Recipes

Curated, protocol-specific failure helpers that ship embedded in the faultbox binary. Each recipe wraps the core fault primitives (response, error, delay, drop) with the canonical error message, status code, or body shape that a real server emits — so specs say “disk full” instead of remembering "assertion: 10334 disk full".

Why recipes exist

Writing a realistic fault today requires knowing the exact error shape the real service would emit:

# What the user wants to say:
rules = [error(query="INSERT*", message="disk full")]

# What the real Postgres would say (if you match on SQLSTATE):
rules = [error(query="INSERT*",
    message='ERROR: could not extend file "base/...": No space left on device (SQLSTATE 53100)')]

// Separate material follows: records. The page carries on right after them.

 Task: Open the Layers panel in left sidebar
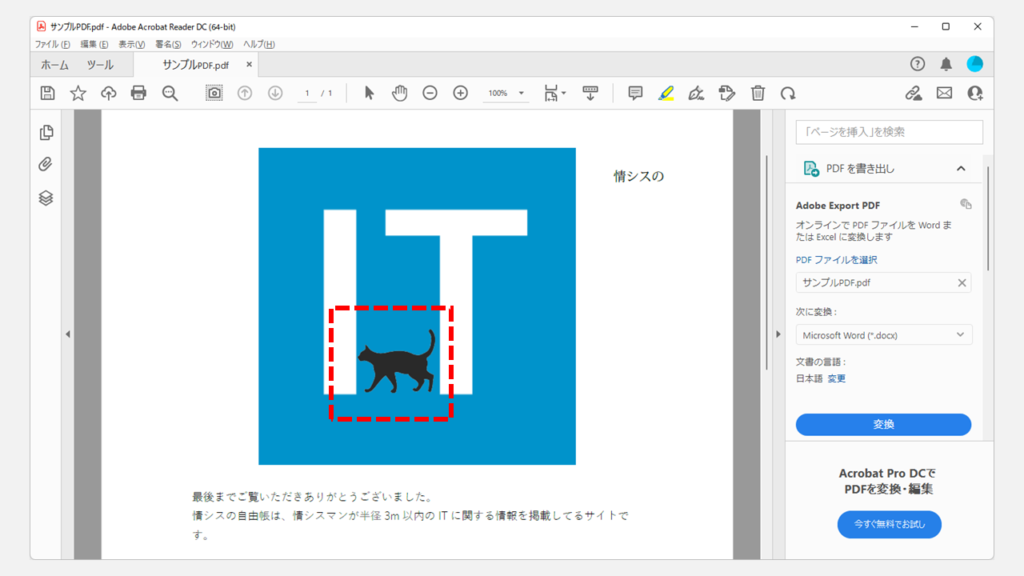46,198
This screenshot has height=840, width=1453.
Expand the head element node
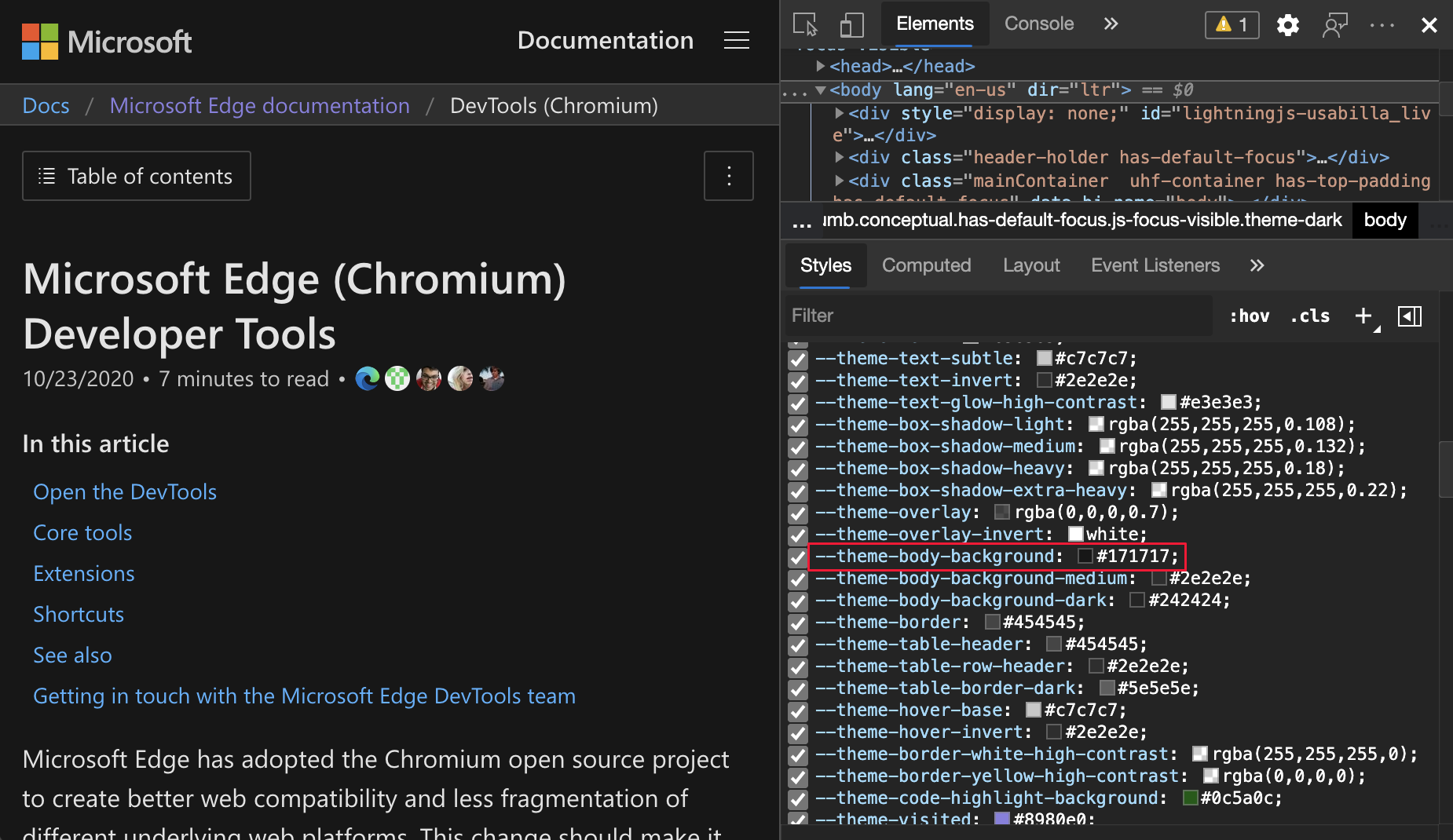822,66
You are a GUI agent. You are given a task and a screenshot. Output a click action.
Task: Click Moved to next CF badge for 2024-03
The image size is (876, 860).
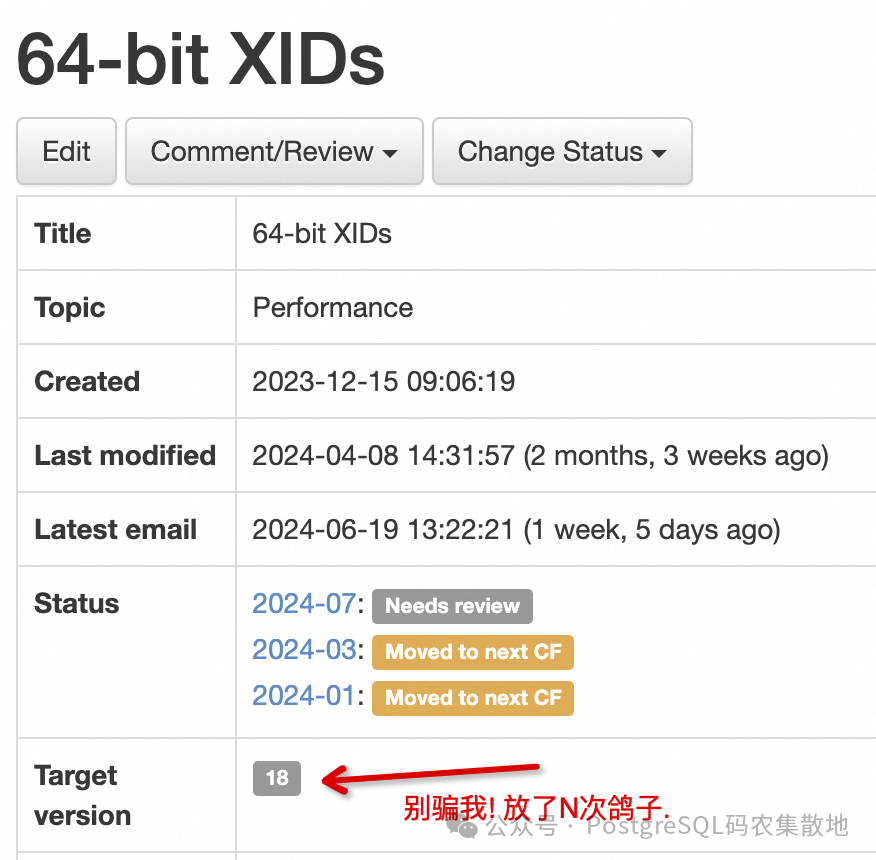(473, 652)
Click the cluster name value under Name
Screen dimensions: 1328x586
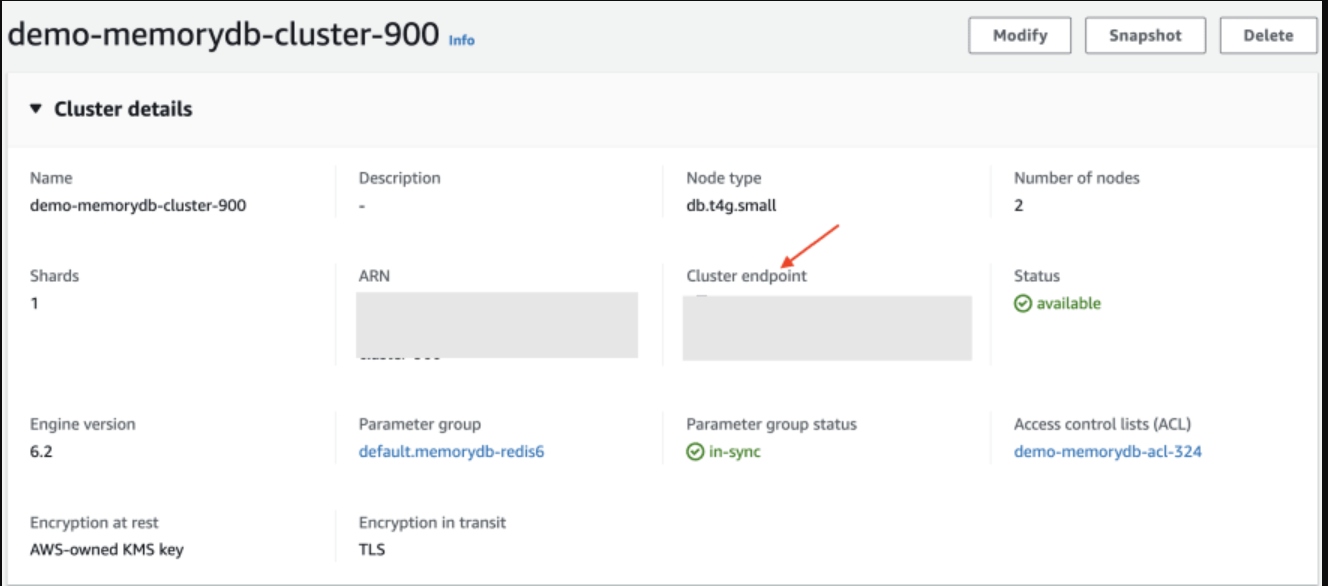point(138,206)
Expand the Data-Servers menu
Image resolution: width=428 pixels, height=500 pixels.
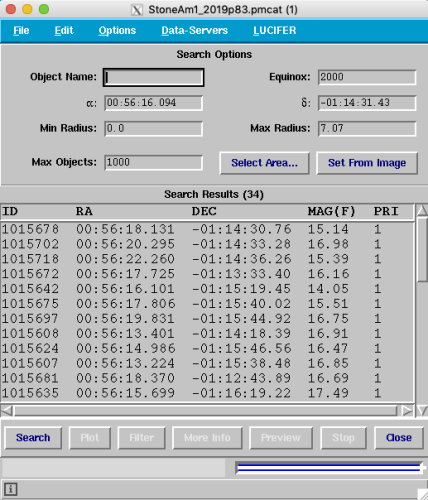[x=195, y=30]
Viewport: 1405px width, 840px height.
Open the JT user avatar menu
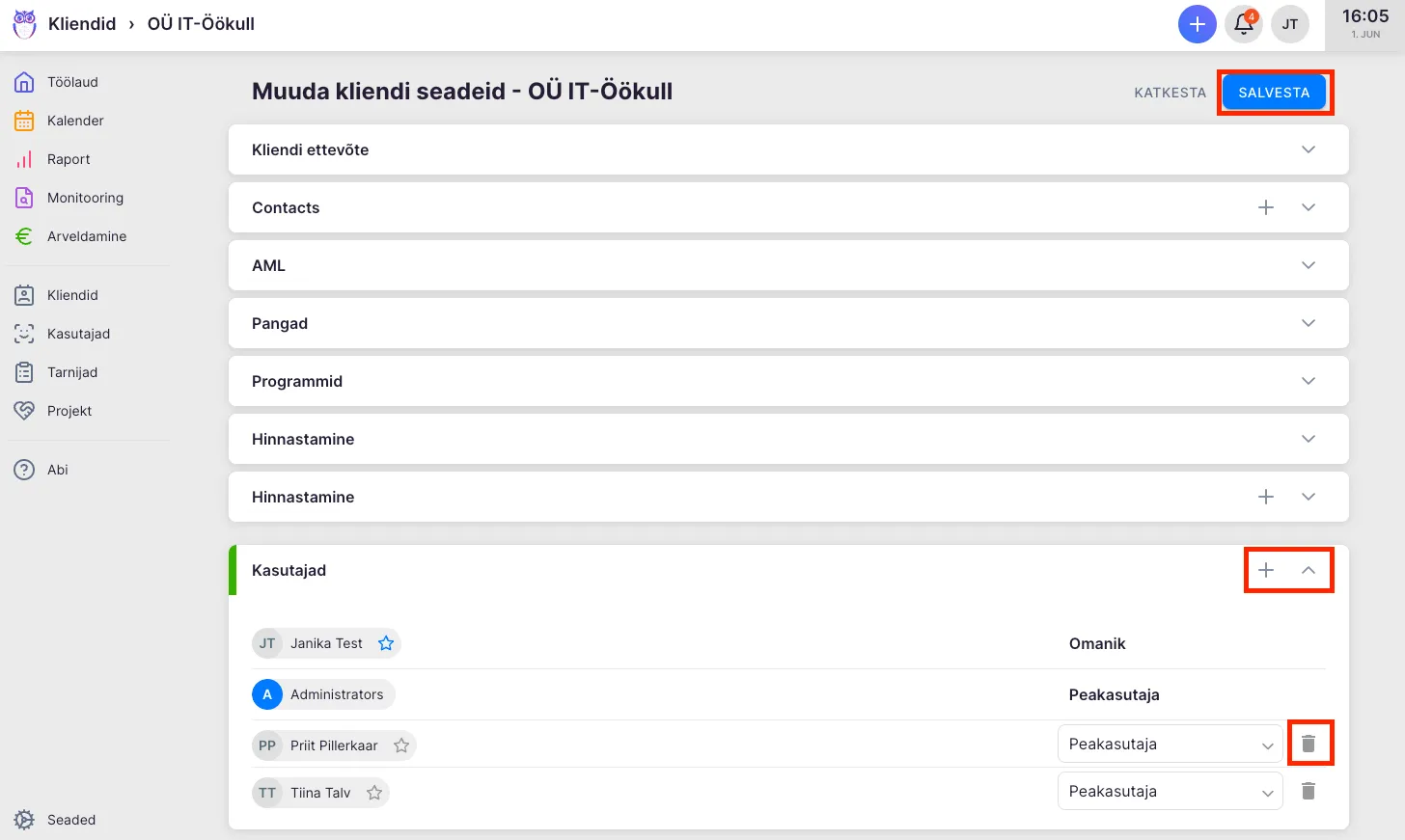[1289, 24]
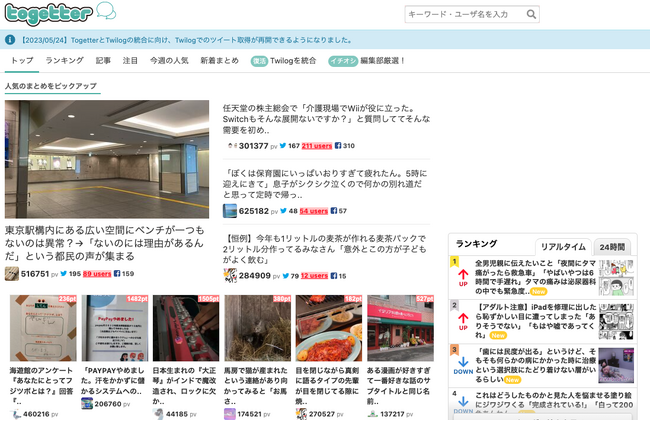
Task: Click the info icon in the announcement banner
Action: pyautogui.click(x=10, y=41)

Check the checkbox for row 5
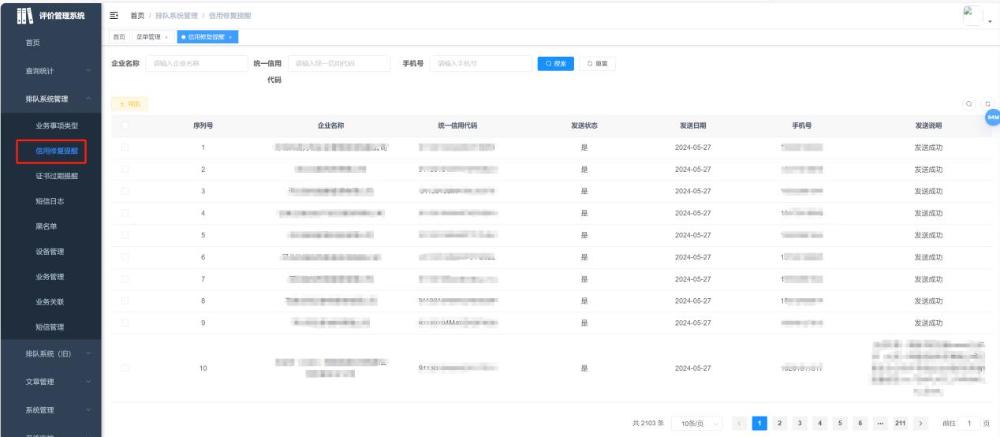coord(126,235)
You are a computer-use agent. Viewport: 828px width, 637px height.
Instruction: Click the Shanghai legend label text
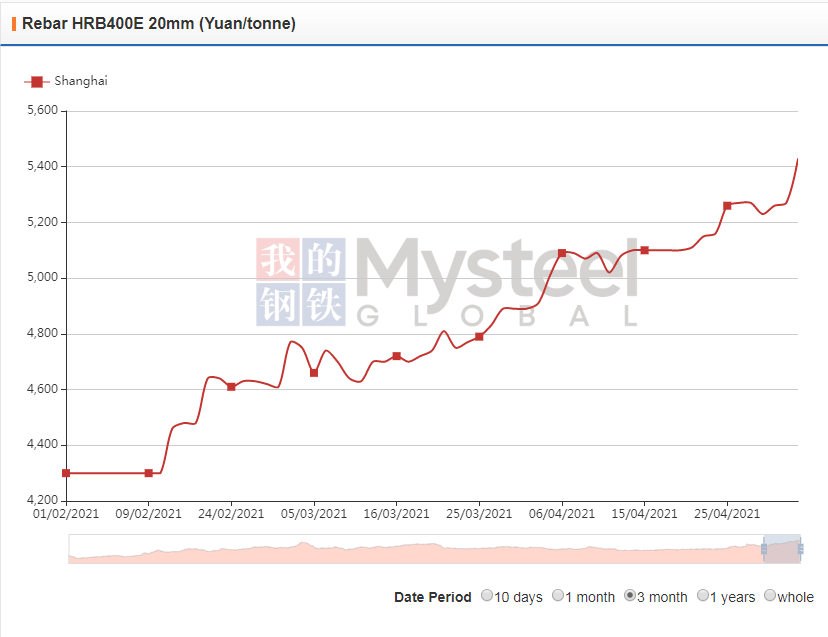point(80,81)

Most users write the short version on their first attempt. The SUT’s error handling might match on SQLSTATE codes or specific substrings — so the injected fault passes, but the production fault would fail. The test gives false confidence.

Recipes bridge the gap: they encode the canonical shape of each failure once, in the stdlib, so your specs stay readable and your faults stay realistic.

See RFC-018 for the design and RFC-019 for how recipes reach your specs.

How to use them

Recipes ship embedded in the faultbox binary. Load them via the @faultbox/ prefix — no local recipes/ directory needed:

load("@faultbox/recipes/mongodb.star",    "mongodb")
load("@faultbox/recipes/cassandra.star",  "cassandra")
load("@faultbox/recipes/clickhouse.star", "clickhouse")

broken = fault_assumption("broken",
    target = db.main,
    rules  = [
        mongodb.disk_full(collection = "orders"),
        cassandra.unavailable(),
        clickhouse.too_many_parts(),
    ],
)

The namespace struct pattern

Each recipe file exports one struct named after the protocol (RFC-018). This prevents name collisions when you load recipes for multiple protocols — mongodb.disk_full and postgres.disk_full coexist naturally:

load("@faultbox/recipes/mongodb.star",  "mongodb")
load("@faultbox/recipes/postgres.star", "postgres")

rules = [
    mongodb.disk_full(collection = "orders"),
    postgres.disk_full(),   # same recipe name, different namespace
]

One import per protocol, clean call sites, zero collisions.

CLI discovery

Browse the catalog from the command line, no source checkout needed:

$ faultbox recipes list
Available stdlib recipes (load via @faultbox/recipes/<name>.star):
  amqp
  cassandra
  clickhouse
  grpc
  http
  http2
  kafka
  memcached
  mongodb
  mysql
  nats
  postgres
  redis
  udp

$ faultbox recipes show mongodb
# prints the full mongodb.star source

Wiring SUTs to the proxy

Recipes apply rules at the proxy layer. For a fault to fire, the SUT must actually dial the proxy — not the real upstream. For a host-binary SUT talking to a Docker upstream, this means using iface.proxy_addr (or proxy_host / proxy_port) in the SUT’s env, not internal_addr:

db = service("db",
    interface("main", "mysql", 3306),
    image = "mysql:8",
    reuse = True,
)

api = service("truck-api", "/usr/local/bin/truck-api",
    interface("public", "http", 9000),
    env = {
        "MYSQL_HOST": db.main.proxy_host,                       # → "127.0.0.1"
        "MYSQL_PORT": db.main.proxy_port,                       # → "36643" (auto-assigned)
        "MYSQL_DSN":  "user:pass@tcp(" + db.main.proxy_addr + ")/appdb",
    },
)

Why not internal_addr? It returns db:3306 (the Docker DNS name), which the host-binary SUT can’t resolve. Manual rsplit(":") decomposition breaks the late-bound substitution and silently produces an unroutable address. See spec-language.md → InterfaceRef for the full attribute reference.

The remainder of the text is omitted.